:: Dataset records ::
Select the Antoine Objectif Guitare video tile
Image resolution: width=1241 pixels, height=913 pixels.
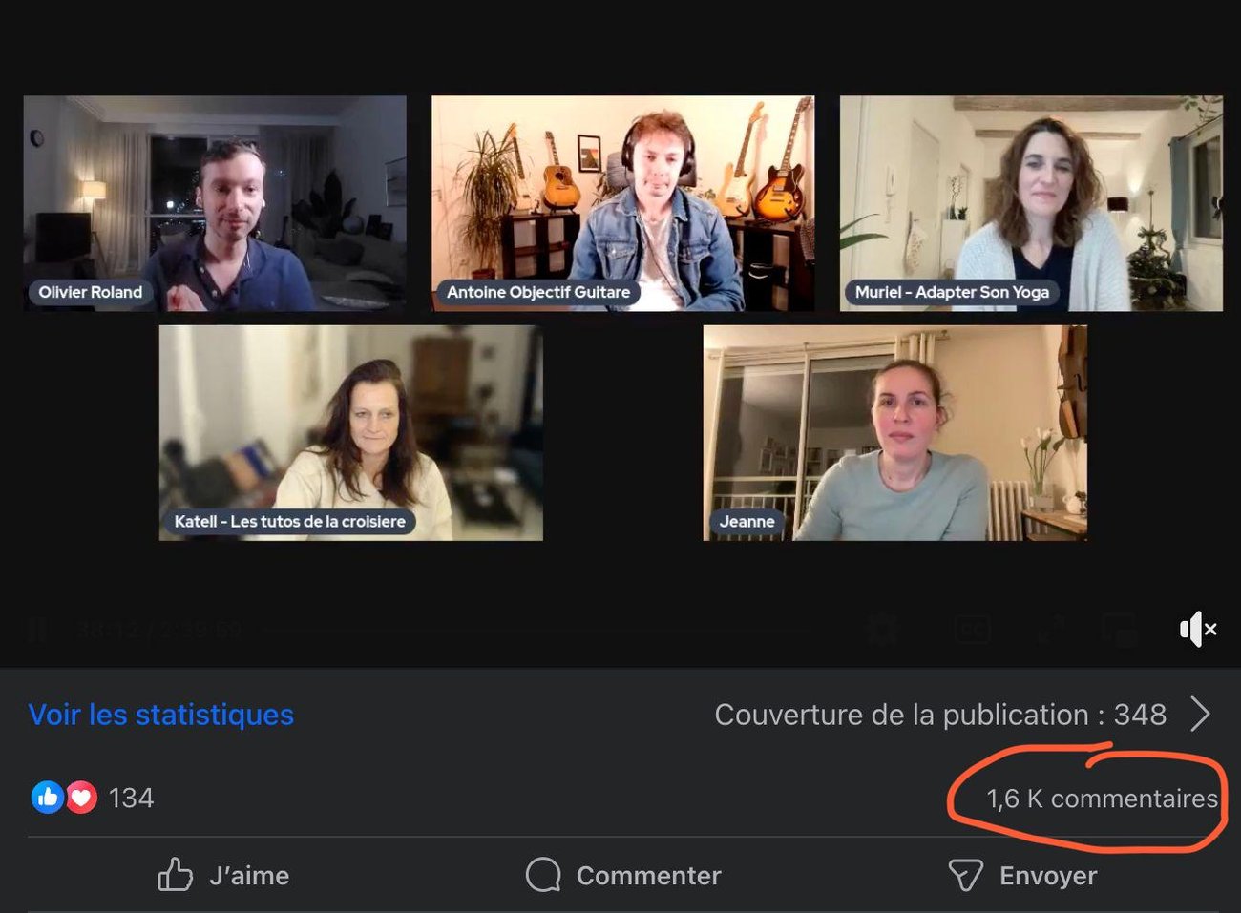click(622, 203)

...

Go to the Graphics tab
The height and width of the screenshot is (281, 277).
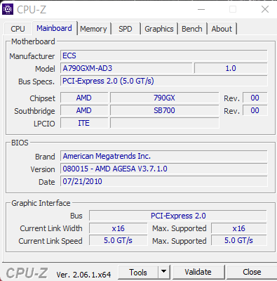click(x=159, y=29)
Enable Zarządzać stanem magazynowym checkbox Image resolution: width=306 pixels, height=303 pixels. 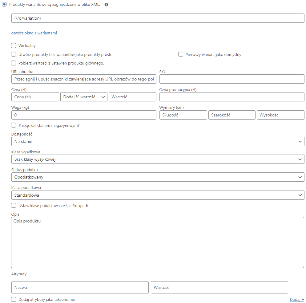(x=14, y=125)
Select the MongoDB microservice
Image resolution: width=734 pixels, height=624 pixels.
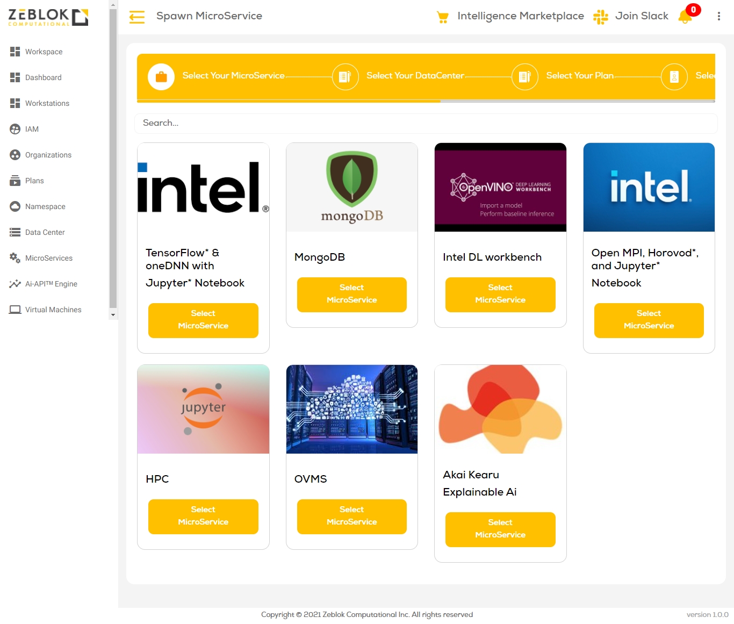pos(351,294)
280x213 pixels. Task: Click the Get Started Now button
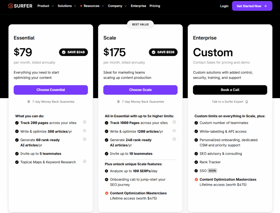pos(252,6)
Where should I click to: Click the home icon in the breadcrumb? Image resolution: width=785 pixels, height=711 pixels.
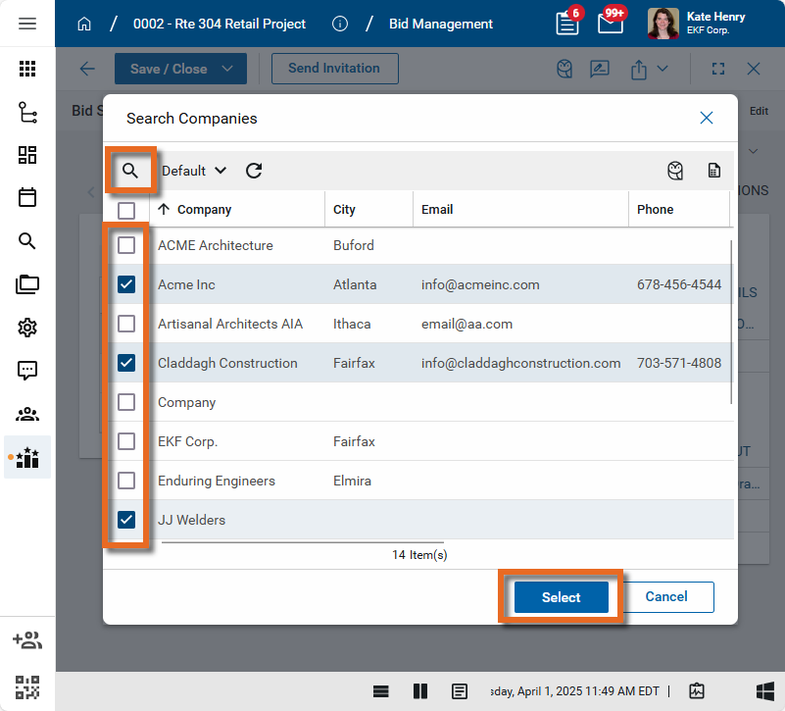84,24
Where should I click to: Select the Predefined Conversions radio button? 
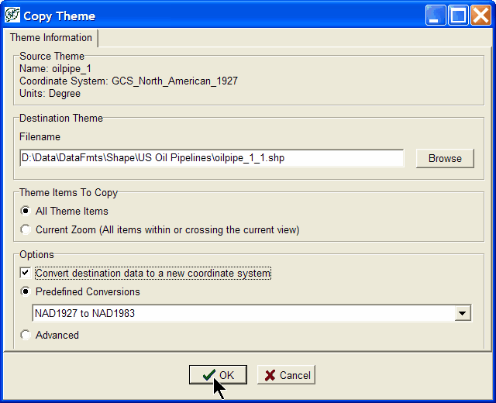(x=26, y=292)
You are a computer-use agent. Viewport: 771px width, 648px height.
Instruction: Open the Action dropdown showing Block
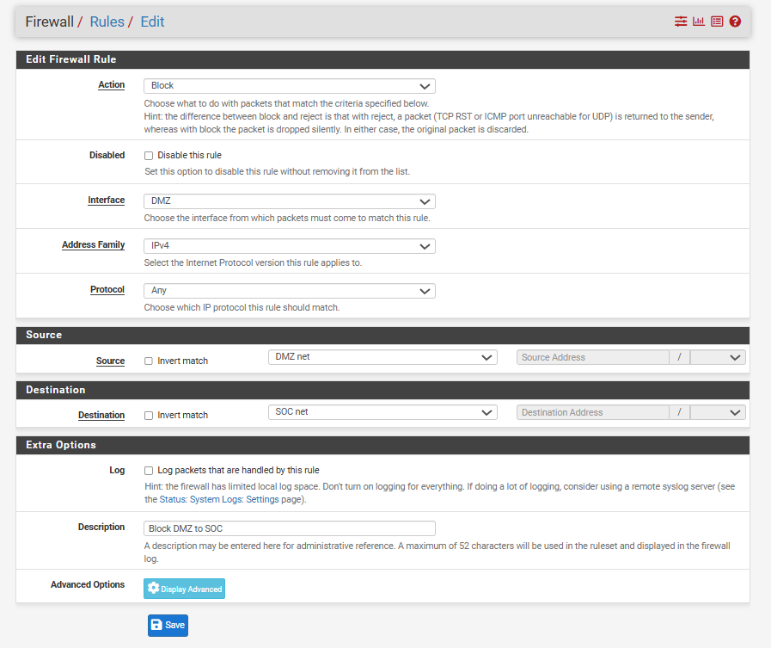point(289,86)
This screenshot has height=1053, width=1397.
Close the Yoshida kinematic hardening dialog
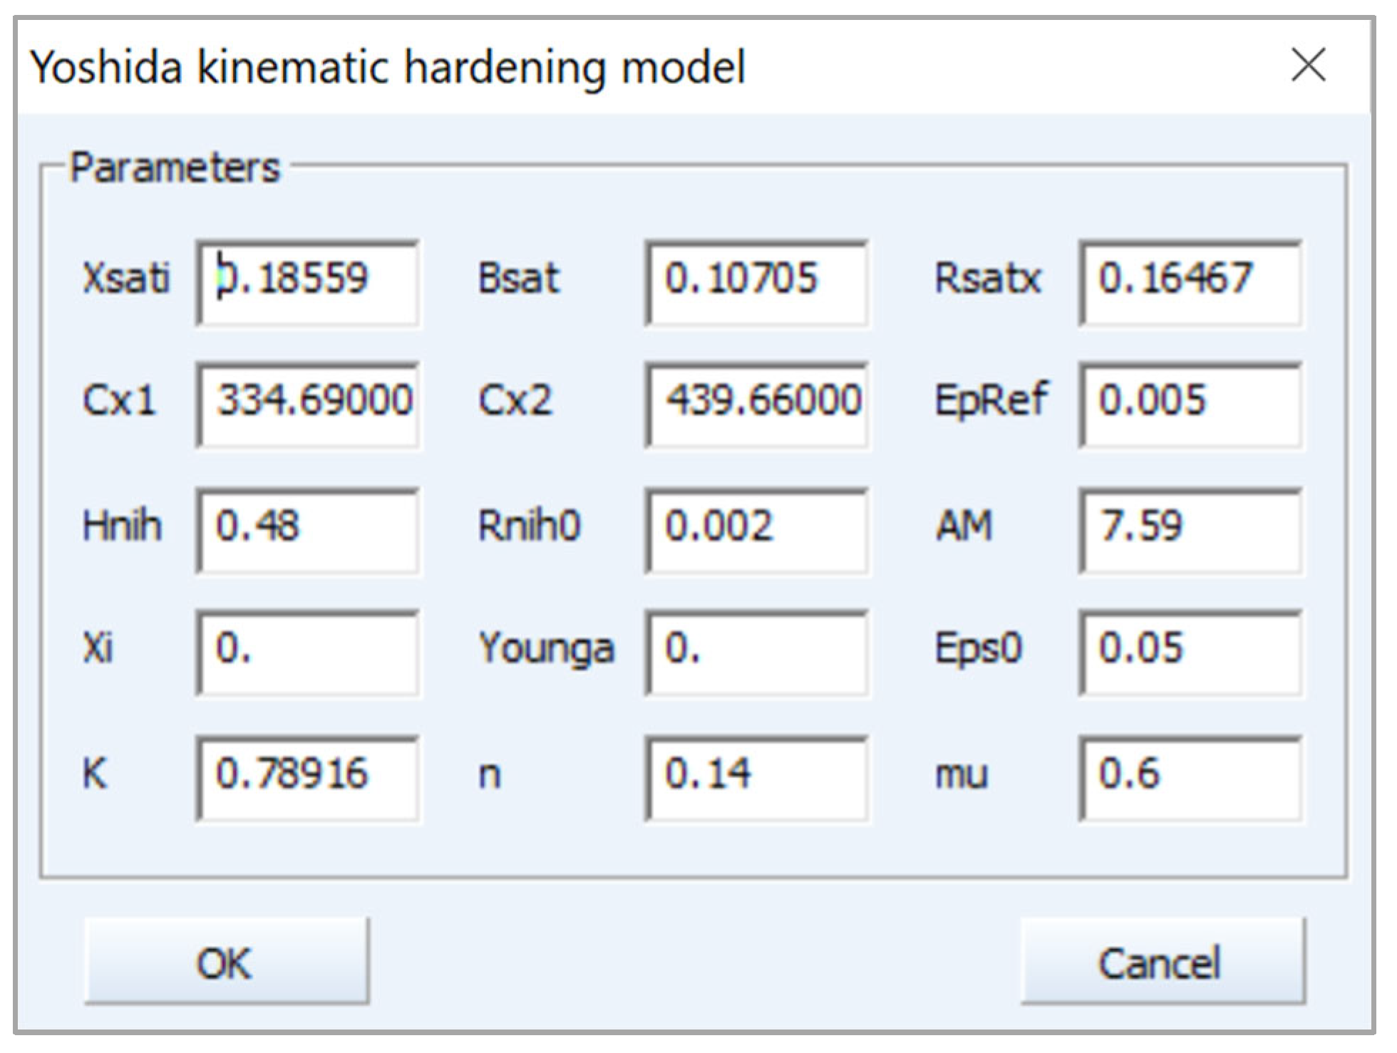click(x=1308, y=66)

--

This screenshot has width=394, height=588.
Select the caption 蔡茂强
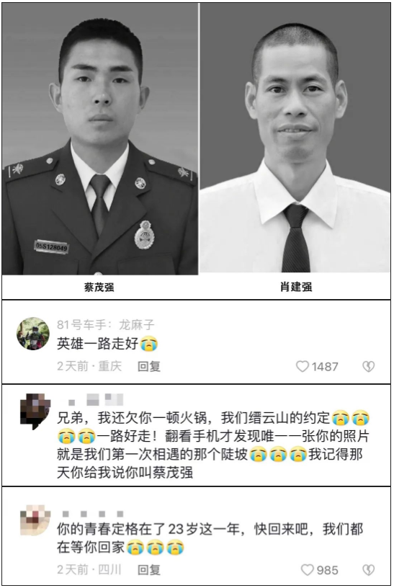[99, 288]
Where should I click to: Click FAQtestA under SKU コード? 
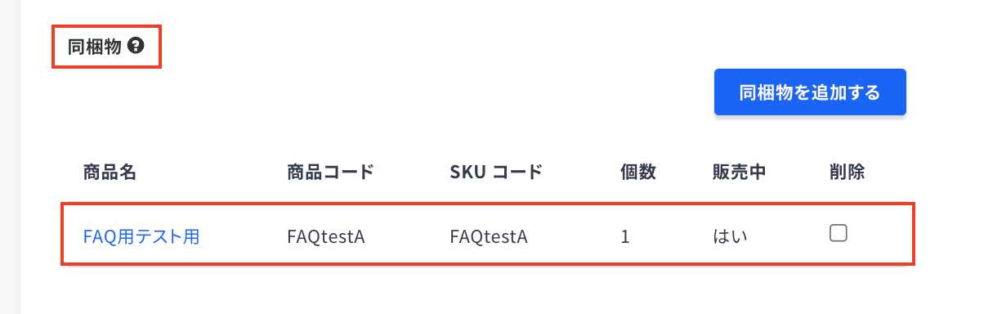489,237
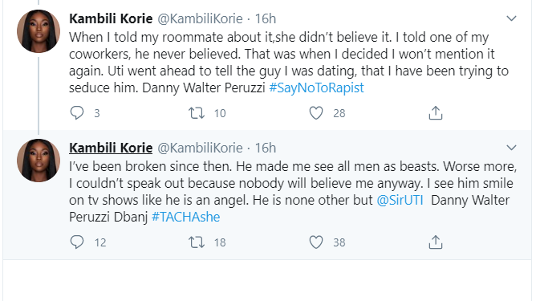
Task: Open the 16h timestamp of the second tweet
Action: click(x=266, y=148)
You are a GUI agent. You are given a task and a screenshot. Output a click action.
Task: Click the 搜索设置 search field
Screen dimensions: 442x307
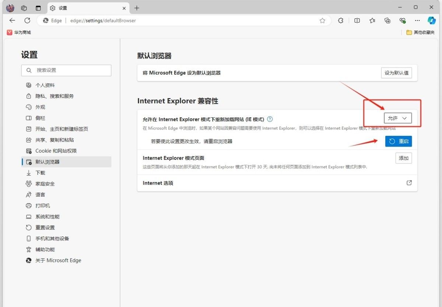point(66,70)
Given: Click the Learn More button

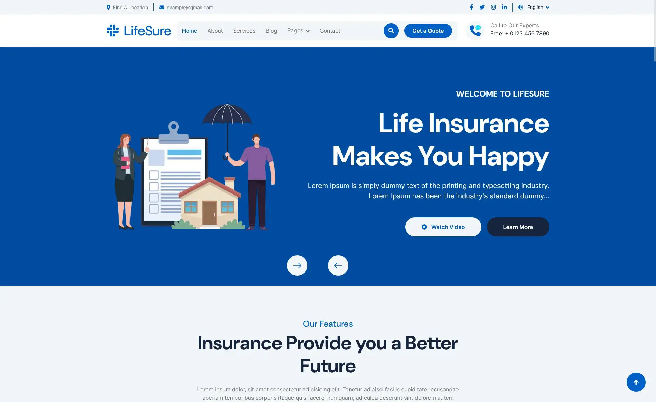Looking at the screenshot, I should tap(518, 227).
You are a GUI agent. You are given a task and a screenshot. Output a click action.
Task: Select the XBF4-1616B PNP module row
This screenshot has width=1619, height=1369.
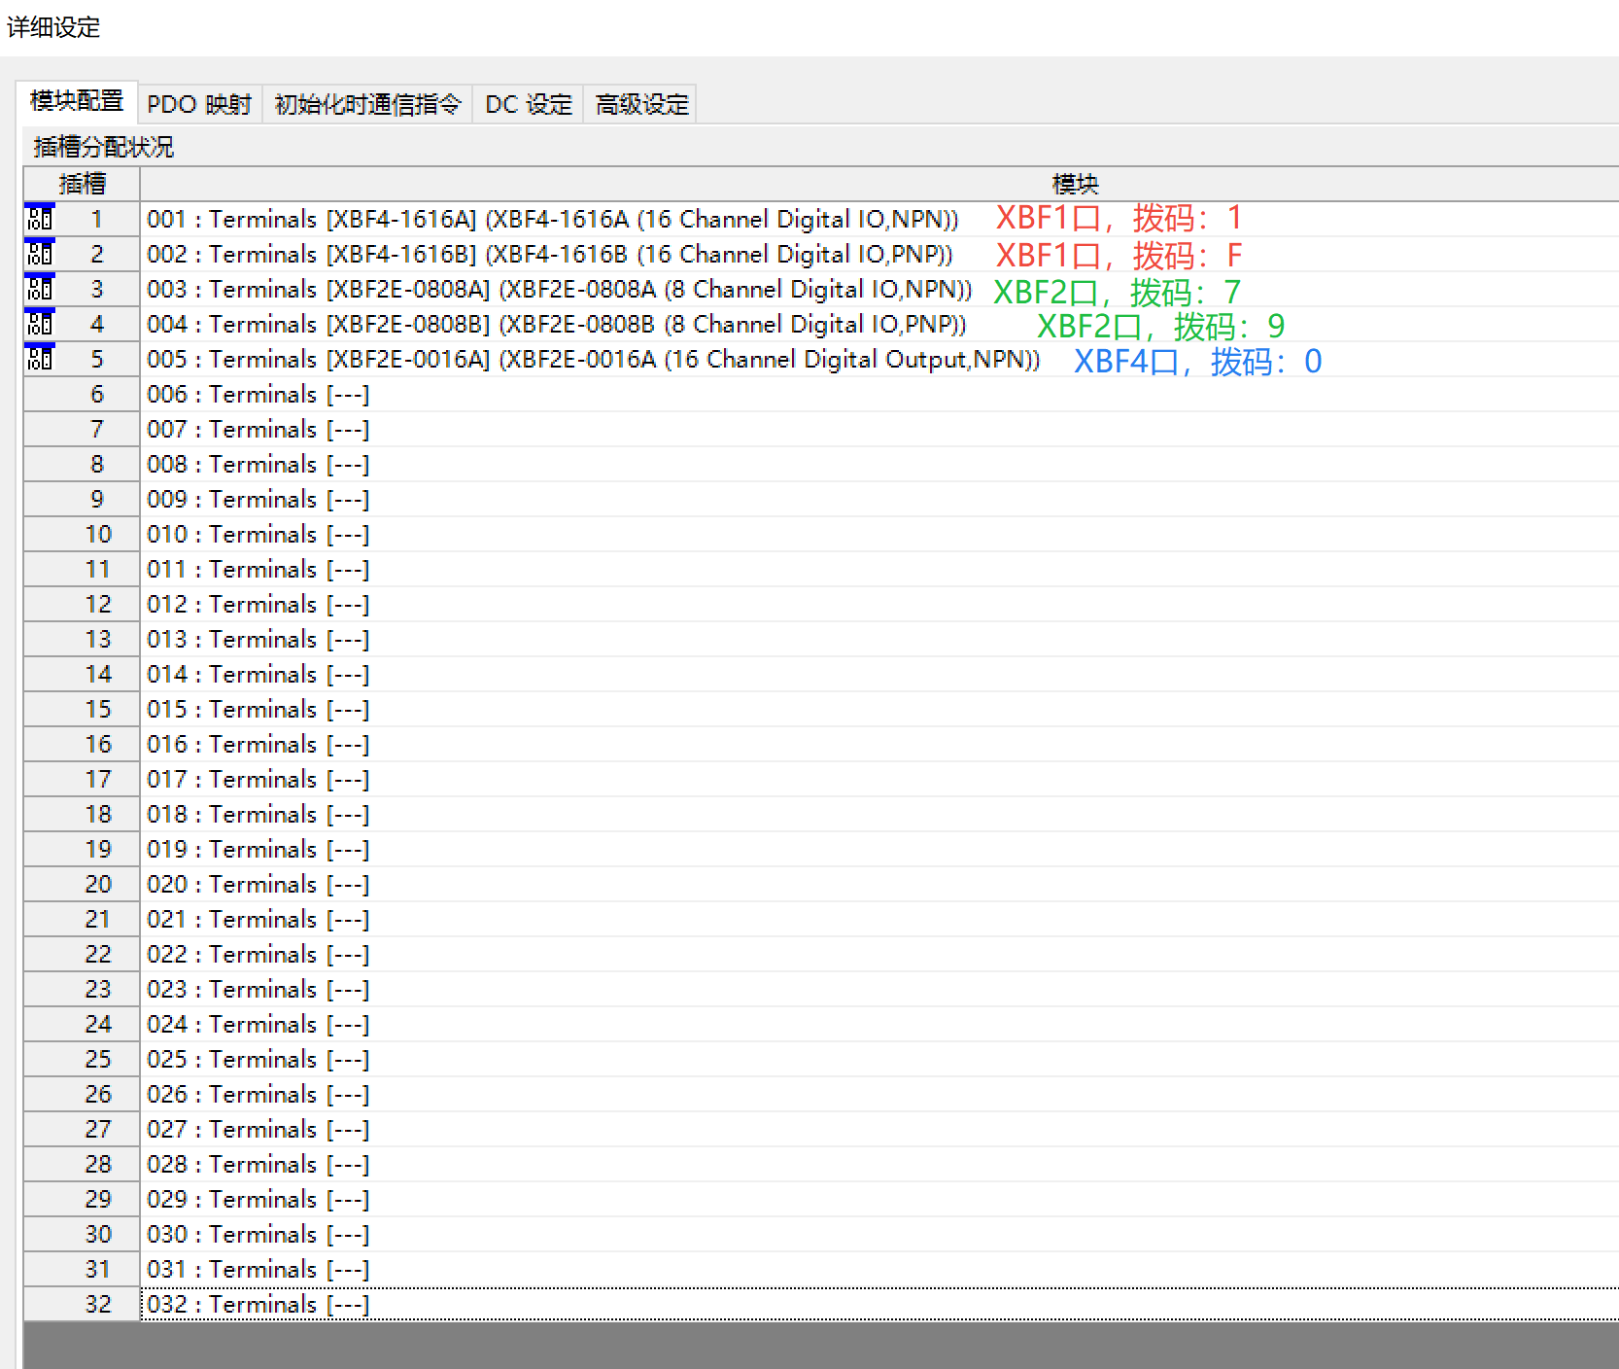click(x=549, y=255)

:: Activity ::
Transcribe exactly the lines above, beginning at the one with "280x213 pixels. Task: Click" and going up to and including the one with "You are a computer-use". Pictures do not belong in the copy.

:: Exercise response ::
280x213 pixels. Task: Click the Get Started Now button
pos(252,6)
Where should I click to: Click the home icon in the breadcrumb? Image resolution: width=785 pixels, height=711 pixels.
84,24
Where should I click to: Select the Predefined Conversions radio button? 
(x=26, y=292)
You are a computer-use agent. Viewport: 771px width, 648px height.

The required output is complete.